SACKVILLE, N.B. (CUP) — The Rhodes Trust recently announced that yet another Mount Allison University student has been awarded a prestigious Rhodes Scholarship. These scholarships were created in 1902 from the estate of British imperialist Cecil Rhodes. According to the Rhodes Trust website, Rhodes’ vision in founding the scholarship was to develop outstanding leaders who would be motivated to fight “the world’s fight,” to “esteem the performance of public duties as their highest aim” and to promote international understanding and peace.

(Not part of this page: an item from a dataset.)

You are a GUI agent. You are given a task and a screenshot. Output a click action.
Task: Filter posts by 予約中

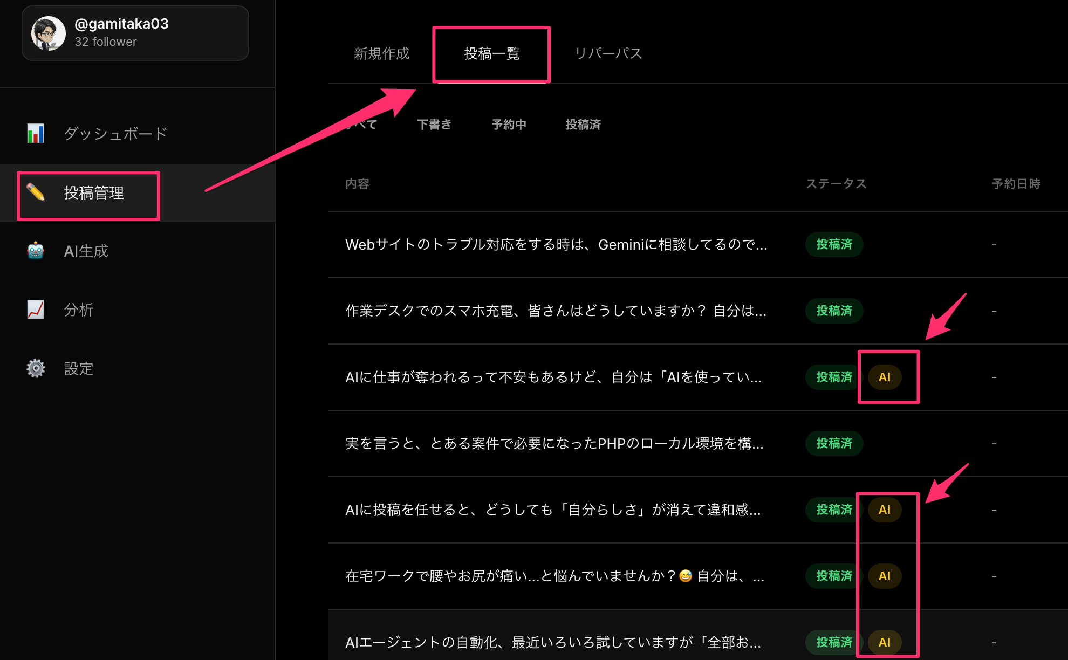(509, 125)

These aims are well and fine, but Rhodes’ idea of international understanding and peace was contingent on the rule of the British Empire, which Rhodes envisioned ruling the African continent “from Cape to Cairo.” The Rhodes Trust uses words to distract applicants from reading deeper into what the scholarship is about; however, I have to wonder about those who accept the financial support of a man who made his money in the worst of ways.

Rhodes made his millions in the diamond mines of southern Africa founding De Beers, a diamond company that has been a target of numerous legal accusations of anti-trust. Rhodes was also prominently involved in the Jameson Raid, an event that led to the outbreak of the Second Boer War. This war pitted Great Britain against the Netherlands for imperial control over southern Africa and resulted in collateral deaths of tens of thousands of native Africans.

Ninety-four Oxford University fellows deplored the decision to allow Rhodes on campus to accept an honorary degree. The opposition stemmed primarily from Rhodes’ involvement in the Jameson Raid and his circumvention of law in southern Africa. After the raid, Rhodes’ brother was tried and convicted of murder. His execution was commuted to a 15-year sentence before Rhodes spent £30 million (approximately £2.7 billion in 2012) in order to have him released.

Rhodes was obsessed with personal gain and expanding the wealth of De Beers. Even at the outset of the Second Boer War, Rhodes attempted to persuade military officials to protect his mining interests, rather than Britain’s military interests. Accounts of Rhodes during the time of war expose his fleeting concern for the lives of others and shed light on his perception of others who were not as “civilized” as the British.

Are the achievements of Rhodes scholars overshadowed by the atrocities Rhodes committed during his lifetime? Are the students receiving scholarships concerned that the $100,000 they receive from the Rhodes Trust comes from the imperial exploitation and war-mongering Rhodes took part in?

I know I would be concerned. If I claimed to care about corporate social responsibility, I would not be able to bring myself to accept the money. Being nothing more that a “C” student, however, I don’t have to create an excuse to deal with the ethical dilemma of being awarded a Rhodes Scholarship. What excuse does the current class of Rhodes scholars have?